The late John Hume once stated that the real division in Ireland lies not in geographical boundaries, but in the attitudes and beliefs of its people. The North and South series, a joint project of Analysing and Researching Ireland North and South (Arins) and The Irish Times, sheds light on this divide through its latest polling results, which reveal a concerning lack of North-South connections.
According to the survey, two-thirds of individuals in the Republic have no personal connections to anyone in Northern Ireland while 70 per cent have either not been to the North or have visited only once in the past five years.
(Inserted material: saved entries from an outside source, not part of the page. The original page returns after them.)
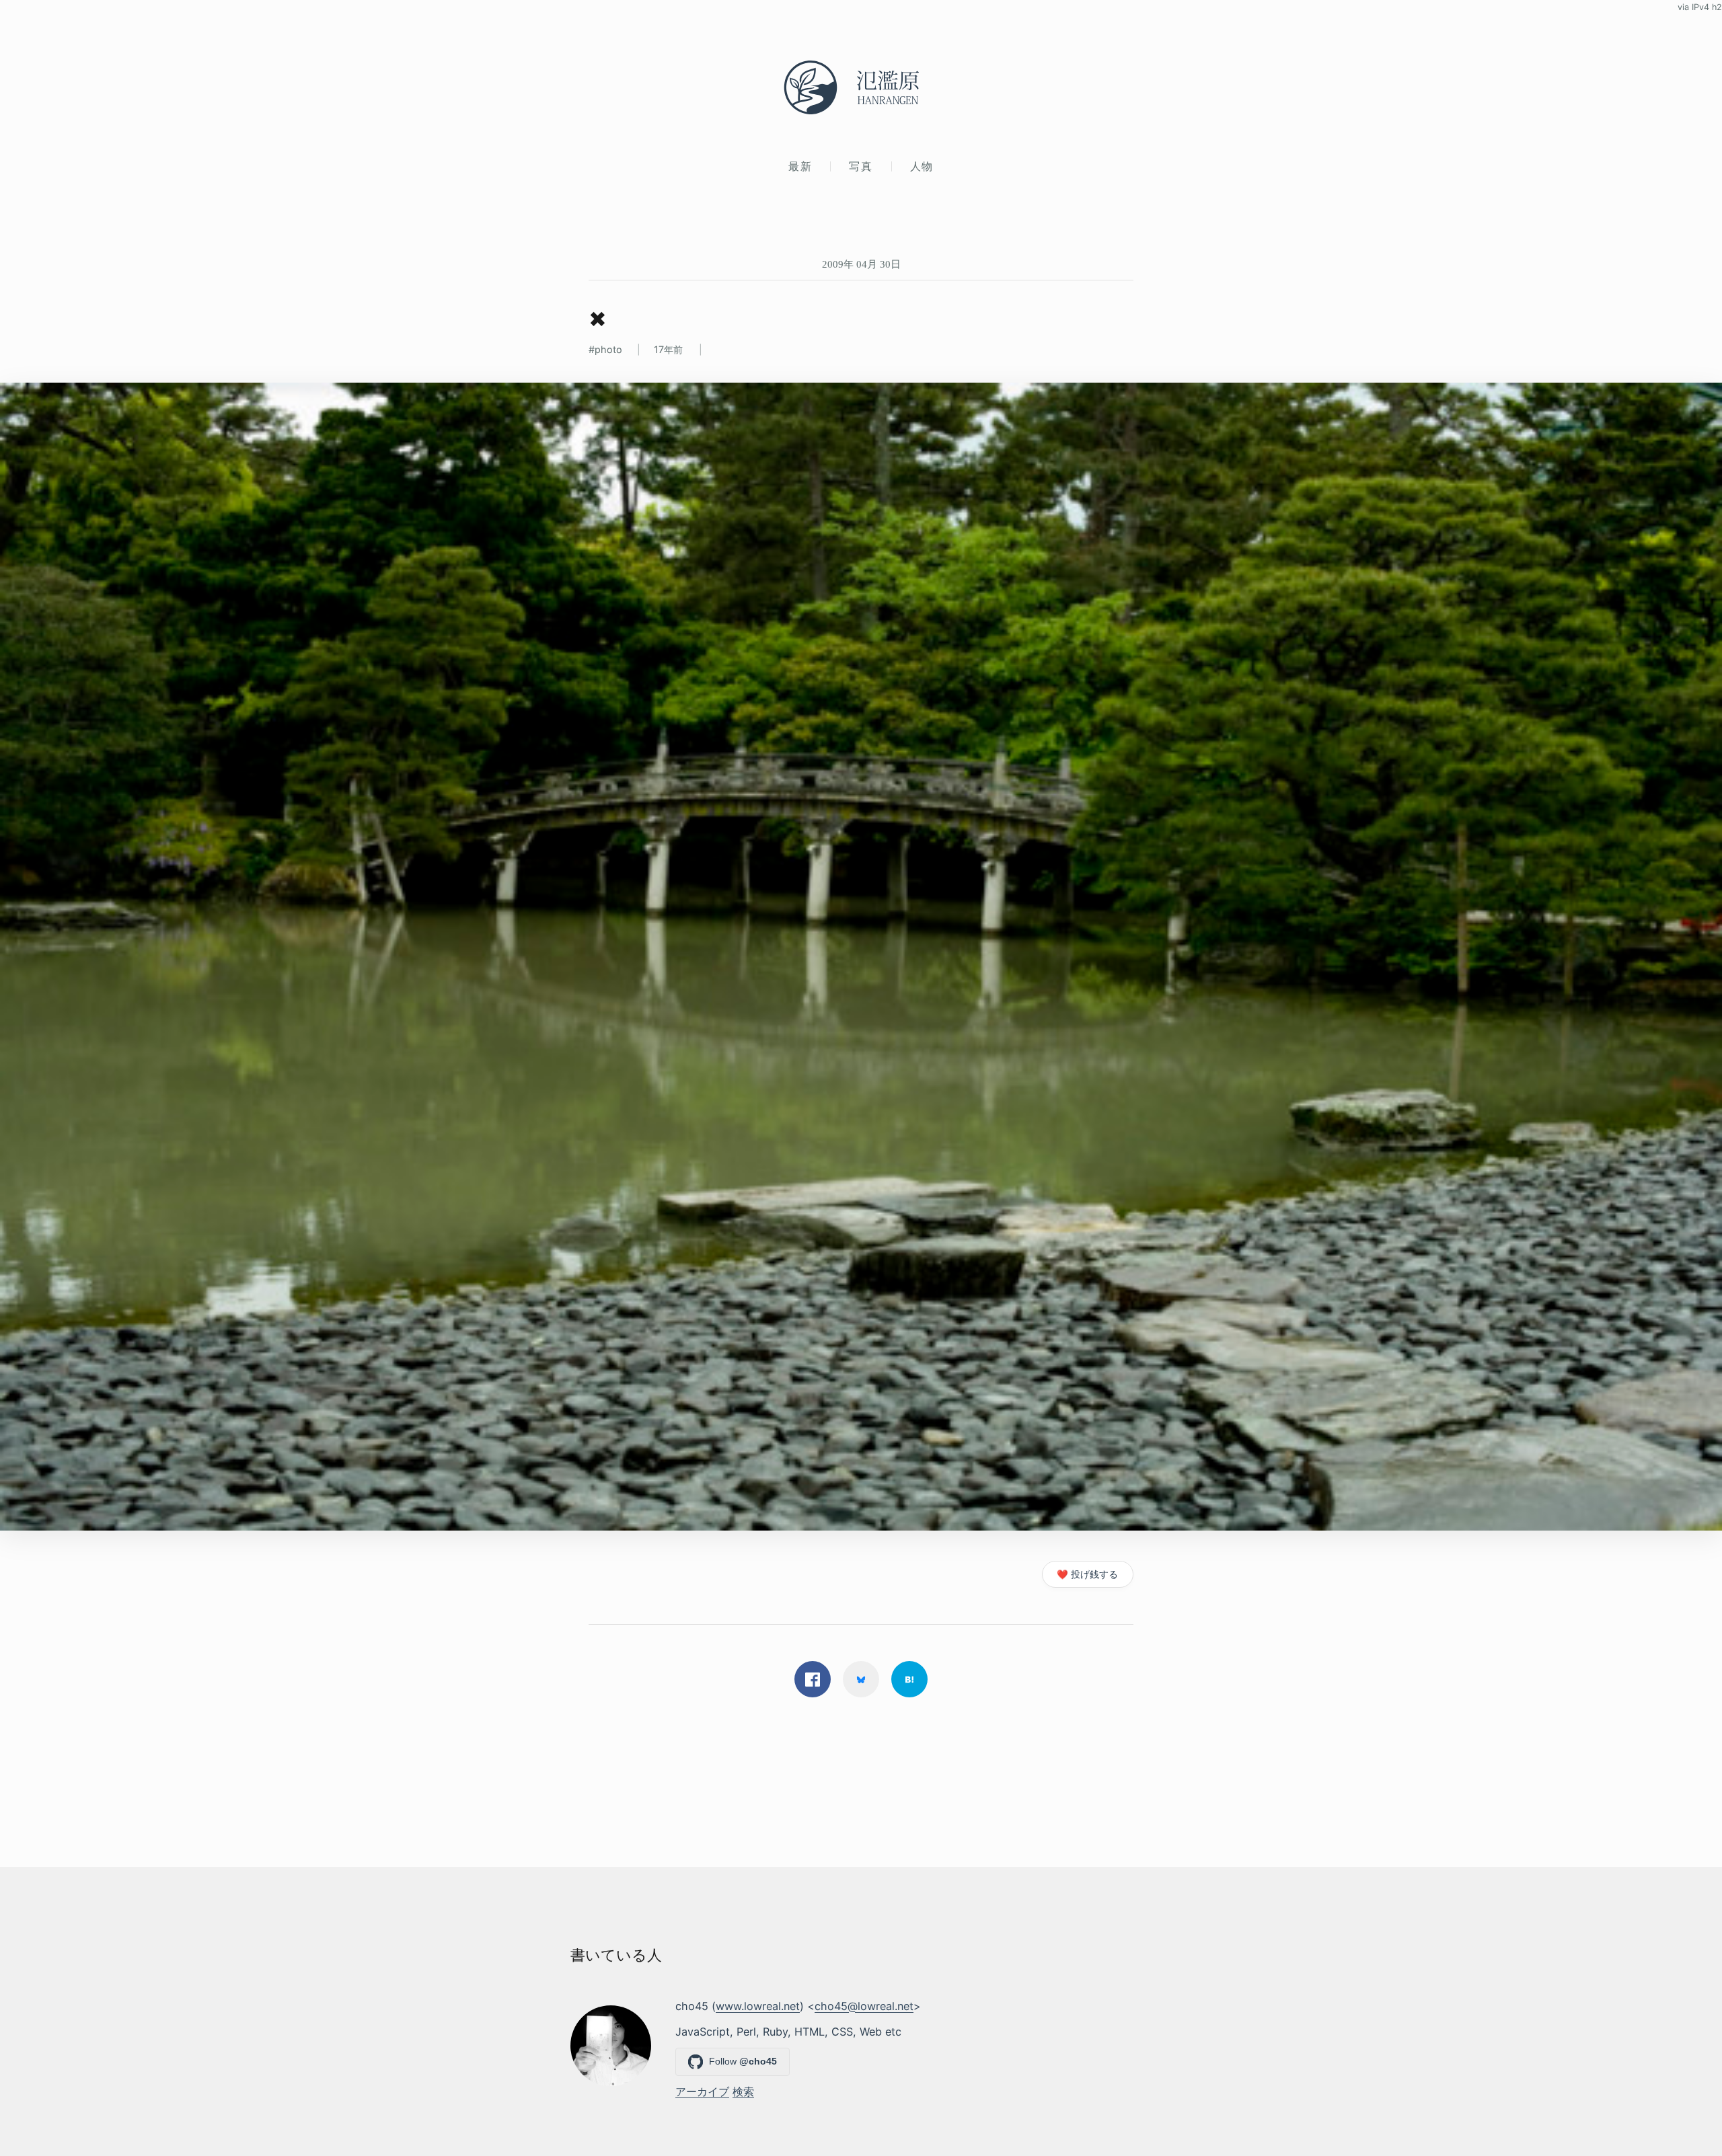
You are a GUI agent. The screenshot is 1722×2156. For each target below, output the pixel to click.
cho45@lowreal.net (864, 2006)
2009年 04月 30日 (861, 264)
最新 (800, 166)
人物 (922, 166)
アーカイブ (702, 2091)
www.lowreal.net (758, 2006)
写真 (860, 166)
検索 (743, 2091)
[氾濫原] (861, 87)
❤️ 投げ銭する (1087, 1574)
While it’s important to consider that geographical proximity plays a role in these findings, the survey nonetheless reveals a noticeable gap in understanding or interest in the North.
Some have interrogated the relevance of stronger North-South connections in regard to the constitutional question, positing that Northern Ireland maintains its position within the United Kingdom despite a great deal of its citizens possessing no significant links to anyone in England, Scotland, and Wales. However, there is a pertinent detail to consider: any vote for constitutional change will take place North and South, and for a reunification vote to pass, hearts and minds on both sides of the Border will need to be sold on the outcome.
Earlier polling from Arins in December demonstrates a clear divide in North-South attitudes regarding a united Ireland, with nearly half of southern respondents stating the prospect of a new flag or anthem would make them less likely to support constitutional change. Workshops on the topic revealed southern participants’ surprise that establishing a united Ireland could involve changes to the current flag, anthem or political institutions. “I thought they would just join us and that would be that,” one participant remarked.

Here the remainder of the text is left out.